Changes in Energy Levels by Dexamethasone in Ischemic Hearts and Brains in Male Mice.

Abstract

Background:Glucocorticoids have been shown to alleviate ischemia-induced myocardial injury, while aggravating neuronal damage caused by ischemia. As energy failure is a predominant factor in cellular viability, we examined the effects of glucocorticoids on energy utilization in the mouse heart and brain.Methods:Seventy-two male ddY mice were assigned to 1 of 3 groups: saline (S), dexamethasone (a glucocorticoid without mineralocorticoid activity, 5 mg/kg) (D), and metyrapone (a potent inhibitor of the synthesis of glucocorticoids, 100 mg/kg) (M) groups (n=24 in each). Three hours after intraperitoneal administration, all animals were decapitated, and the heads were frozen in liquid nitrogen after 0, 0.5, 1, or 2 minutes (n=6 in each). The hearts were immediately removed and frozen in liquid nitrogen after 0, 5, 10, or 20 minutes of incubation at 37°C (n=6 in each). The concentrations of adenylates and monoamines were determined by high-performance liquid chromatography.Results:In the heart, the adenosine 5′-triphosphate (ATP) concentration did not differ among the 3 groups at 0 minute of ischemia (3 h of S, D, or M treatment).
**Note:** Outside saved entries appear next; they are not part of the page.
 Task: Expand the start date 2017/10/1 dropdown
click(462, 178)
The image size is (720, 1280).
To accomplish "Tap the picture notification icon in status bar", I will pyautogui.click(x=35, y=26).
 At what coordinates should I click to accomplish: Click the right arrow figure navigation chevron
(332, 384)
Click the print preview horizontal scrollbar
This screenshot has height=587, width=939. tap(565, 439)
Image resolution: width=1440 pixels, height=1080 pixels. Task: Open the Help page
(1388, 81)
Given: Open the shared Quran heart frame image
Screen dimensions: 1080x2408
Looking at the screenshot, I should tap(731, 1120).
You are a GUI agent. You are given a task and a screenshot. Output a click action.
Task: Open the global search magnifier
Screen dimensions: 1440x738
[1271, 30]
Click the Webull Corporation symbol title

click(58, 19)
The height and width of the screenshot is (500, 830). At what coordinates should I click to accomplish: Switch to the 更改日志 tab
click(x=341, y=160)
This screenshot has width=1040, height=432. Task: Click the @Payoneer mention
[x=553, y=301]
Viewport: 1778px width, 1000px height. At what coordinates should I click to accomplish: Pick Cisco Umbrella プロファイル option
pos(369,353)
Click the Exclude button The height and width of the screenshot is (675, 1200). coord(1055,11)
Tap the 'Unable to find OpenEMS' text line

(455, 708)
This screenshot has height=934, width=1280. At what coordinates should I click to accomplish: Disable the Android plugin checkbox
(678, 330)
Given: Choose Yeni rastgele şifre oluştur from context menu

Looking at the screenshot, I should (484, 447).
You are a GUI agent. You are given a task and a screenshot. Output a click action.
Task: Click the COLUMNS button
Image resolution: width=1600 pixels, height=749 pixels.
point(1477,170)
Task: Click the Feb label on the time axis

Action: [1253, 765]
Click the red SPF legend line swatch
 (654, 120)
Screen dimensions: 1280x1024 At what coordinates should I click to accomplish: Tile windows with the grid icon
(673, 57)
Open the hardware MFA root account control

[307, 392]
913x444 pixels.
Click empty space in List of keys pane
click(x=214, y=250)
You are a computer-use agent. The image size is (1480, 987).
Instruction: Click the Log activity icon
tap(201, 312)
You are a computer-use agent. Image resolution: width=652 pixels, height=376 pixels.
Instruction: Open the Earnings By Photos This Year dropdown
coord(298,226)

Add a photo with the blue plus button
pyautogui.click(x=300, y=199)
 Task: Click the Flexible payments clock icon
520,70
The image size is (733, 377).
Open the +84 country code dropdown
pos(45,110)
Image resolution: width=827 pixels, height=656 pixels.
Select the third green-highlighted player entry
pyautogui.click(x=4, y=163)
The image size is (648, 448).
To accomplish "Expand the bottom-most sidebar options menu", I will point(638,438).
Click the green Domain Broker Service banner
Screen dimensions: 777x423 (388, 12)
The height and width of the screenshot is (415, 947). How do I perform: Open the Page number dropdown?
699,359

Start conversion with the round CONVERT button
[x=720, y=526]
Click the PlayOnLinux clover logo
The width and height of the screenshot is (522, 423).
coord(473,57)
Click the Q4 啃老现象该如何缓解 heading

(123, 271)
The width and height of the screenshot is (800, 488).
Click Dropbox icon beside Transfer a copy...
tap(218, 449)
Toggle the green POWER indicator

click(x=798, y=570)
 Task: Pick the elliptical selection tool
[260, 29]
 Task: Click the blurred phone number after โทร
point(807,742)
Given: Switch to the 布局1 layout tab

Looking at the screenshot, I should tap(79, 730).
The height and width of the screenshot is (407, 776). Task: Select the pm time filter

Ischemia for 5 minutes decreased the ATP content to 21% of the basal level in the S group. The ATP decrease was suppressed by either the D or M treatment, such that after 5 minutes ATP levels were 63% and 64% of each basal level, respectively. In the brain, the ATP level in the M group was 62% of that in the S group at 0 minute of ischemia, and the 5′-monophosphate (AMP) level was 276% of that in the S group. Brain dopamine metabolism was facilitated by dexamethasone, and suppressed by metyrapone.Conclusions:The relationship between effects of glucocorticoids on ischemia-induced changes in energy levels and cellular viability was not clearly elucidated.